どのサインも、その子が今どんなことに気を向けているかを知る手がかりです。反応を引き出そうと急がず、見つけたら『見ているね』『触りたいね』と短く返します。
反応が薄い日に、続けやすくする3つの工夫
一見開きだけで終える
眠い、授乳や遊びの途中、周りが気になるときは、物語を最後まで読まなくても大丈夫です。好きそうなページを一つ開き、声をかけて閉じます。短く終えた方が、次の機嫌のよい時間にまた本を手に取りやすくなります。
読む時間と場所を替える
寝る前だけに決めず、朝の着替え後やおむつ替えのあとなど、落ち着いた短い時間を試します。抱っこ、膝の上、床に寝転ぶなど、姿勢もその日で変えて構いません。
音や絵の違う一冊を並べる
同じ本で反応がなくても、その本が合わないと決める必要はありません。くり返しの音、大きな顔、はっきりした形など、入口が違う絵本を一冊だけ足し、赤ちゃんが向く方を見ます。
ページを閉じたら、そこで終える
赤ちゃんが顔をそむける、本を閉じる、ほかの遊びへ向かうときは、追いかけて読み続けません。『また読もうね』と終えることで、本が負担になりにくくなります。破ったり口に入れようとしたりする時期は、大人がそばで安全を見守りながら扱います。
言葉や発達が心配なときの考え方
絵本への反応だけで、ことばや発達の状態を判断することはできません。

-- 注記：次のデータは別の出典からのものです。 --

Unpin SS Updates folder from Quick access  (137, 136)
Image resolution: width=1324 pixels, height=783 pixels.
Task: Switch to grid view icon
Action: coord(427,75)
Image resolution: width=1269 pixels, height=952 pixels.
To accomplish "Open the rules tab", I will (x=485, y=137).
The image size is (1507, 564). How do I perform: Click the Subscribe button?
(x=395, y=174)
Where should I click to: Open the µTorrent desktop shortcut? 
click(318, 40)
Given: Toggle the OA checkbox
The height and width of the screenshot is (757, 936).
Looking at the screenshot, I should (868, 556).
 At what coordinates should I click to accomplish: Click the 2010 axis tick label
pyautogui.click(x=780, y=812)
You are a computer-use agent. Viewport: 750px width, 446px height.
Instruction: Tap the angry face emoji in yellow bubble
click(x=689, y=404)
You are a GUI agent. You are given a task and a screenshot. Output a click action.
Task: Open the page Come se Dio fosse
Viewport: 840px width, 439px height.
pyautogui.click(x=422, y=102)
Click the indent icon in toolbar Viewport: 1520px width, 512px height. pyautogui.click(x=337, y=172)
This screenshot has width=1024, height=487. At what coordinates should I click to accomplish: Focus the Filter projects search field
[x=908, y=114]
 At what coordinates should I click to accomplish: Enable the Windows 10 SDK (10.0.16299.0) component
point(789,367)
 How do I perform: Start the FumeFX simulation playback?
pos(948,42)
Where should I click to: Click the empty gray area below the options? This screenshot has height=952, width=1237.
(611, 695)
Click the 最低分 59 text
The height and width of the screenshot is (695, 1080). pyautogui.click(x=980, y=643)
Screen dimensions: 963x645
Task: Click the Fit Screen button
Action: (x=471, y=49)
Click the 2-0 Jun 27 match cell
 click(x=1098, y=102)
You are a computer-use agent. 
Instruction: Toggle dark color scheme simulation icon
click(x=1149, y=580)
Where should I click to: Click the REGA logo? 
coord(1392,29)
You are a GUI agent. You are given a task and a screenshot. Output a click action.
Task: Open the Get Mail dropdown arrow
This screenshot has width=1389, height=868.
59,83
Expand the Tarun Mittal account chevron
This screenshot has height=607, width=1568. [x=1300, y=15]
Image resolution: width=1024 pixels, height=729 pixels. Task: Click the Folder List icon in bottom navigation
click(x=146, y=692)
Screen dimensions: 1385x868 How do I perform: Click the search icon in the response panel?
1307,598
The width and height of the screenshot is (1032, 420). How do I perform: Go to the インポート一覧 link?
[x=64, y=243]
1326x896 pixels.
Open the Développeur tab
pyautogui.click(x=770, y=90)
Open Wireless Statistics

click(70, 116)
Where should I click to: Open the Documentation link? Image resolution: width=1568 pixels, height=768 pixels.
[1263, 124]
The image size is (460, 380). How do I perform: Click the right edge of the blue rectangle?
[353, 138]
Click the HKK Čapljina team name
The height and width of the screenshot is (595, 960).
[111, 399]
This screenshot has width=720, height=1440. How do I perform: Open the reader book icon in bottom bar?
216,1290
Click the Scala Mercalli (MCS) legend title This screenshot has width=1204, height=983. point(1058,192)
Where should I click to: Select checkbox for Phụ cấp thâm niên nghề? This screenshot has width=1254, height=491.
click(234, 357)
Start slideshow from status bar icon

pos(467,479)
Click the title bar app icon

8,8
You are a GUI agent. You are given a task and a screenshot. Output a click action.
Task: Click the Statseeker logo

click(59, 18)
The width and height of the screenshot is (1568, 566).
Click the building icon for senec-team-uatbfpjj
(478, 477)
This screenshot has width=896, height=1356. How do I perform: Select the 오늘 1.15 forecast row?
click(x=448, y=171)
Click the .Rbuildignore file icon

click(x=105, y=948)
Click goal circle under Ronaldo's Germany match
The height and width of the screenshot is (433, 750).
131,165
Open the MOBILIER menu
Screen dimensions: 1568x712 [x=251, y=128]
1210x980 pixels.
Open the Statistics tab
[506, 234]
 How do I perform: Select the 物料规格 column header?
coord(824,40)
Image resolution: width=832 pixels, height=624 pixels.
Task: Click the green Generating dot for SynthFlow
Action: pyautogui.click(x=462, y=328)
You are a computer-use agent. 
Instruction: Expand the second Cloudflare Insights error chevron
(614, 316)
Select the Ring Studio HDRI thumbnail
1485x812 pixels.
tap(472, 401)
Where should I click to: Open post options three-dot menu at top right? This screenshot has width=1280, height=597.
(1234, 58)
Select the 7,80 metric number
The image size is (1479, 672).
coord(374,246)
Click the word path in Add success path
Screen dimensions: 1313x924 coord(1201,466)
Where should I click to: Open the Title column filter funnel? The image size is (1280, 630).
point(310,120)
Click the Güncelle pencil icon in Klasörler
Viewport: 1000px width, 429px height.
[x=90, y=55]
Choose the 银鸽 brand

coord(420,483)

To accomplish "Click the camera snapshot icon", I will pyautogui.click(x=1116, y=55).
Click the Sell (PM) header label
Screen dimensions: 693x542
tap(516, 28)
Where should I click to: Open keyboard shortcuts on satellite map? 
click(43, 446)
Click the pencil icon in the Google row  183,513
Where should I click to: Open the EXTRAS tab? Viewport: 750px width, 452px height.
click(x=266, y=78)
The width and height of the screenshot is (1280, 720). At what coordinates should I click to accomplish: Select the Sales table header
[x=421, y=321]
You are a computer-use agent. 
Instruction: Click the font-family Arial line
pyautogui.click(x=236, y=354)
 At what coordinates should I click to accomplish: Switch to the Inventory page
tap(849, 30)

絵本以外の遊び、呼びかけへの反応、普段の様子で気になることが続くときは、健診や地域の保健センターなどで、気づいた場面を具体的に伝えると相談しやすくなります。
次の一冊と、読み方のヒント
読み聞かせ全体の続け方は絵本の読み聞かせ効果とコツにまとめています。音や形の変化を短く楽しみたい日は0歳・1歳で音を楽しむ『もこ もこもこ』の読み方も入口になります。0歳向けの本を年齢から探したいときは0歳におすすめの絵本まとめへ進んでください。
よくある質問
赤ちゃんが笑わないと、絵本を楽しめていないですか?
笑うことだけが反応ではありません。目線、手の動き、ページを触ることなどを見ながら、その子が向いたところで短くやりとりします。
毎日読まないといけませんか?
毎日の回数を目標にする必要はありません。親子ともに余裕がある短い時間に、一見開きから始めます。
同じ本ばかり選んでもよいですか?
気に入った本をくり返すことは自然です。同じページを開くことも含め、その子が選んだ楽しみ方として受け止めます。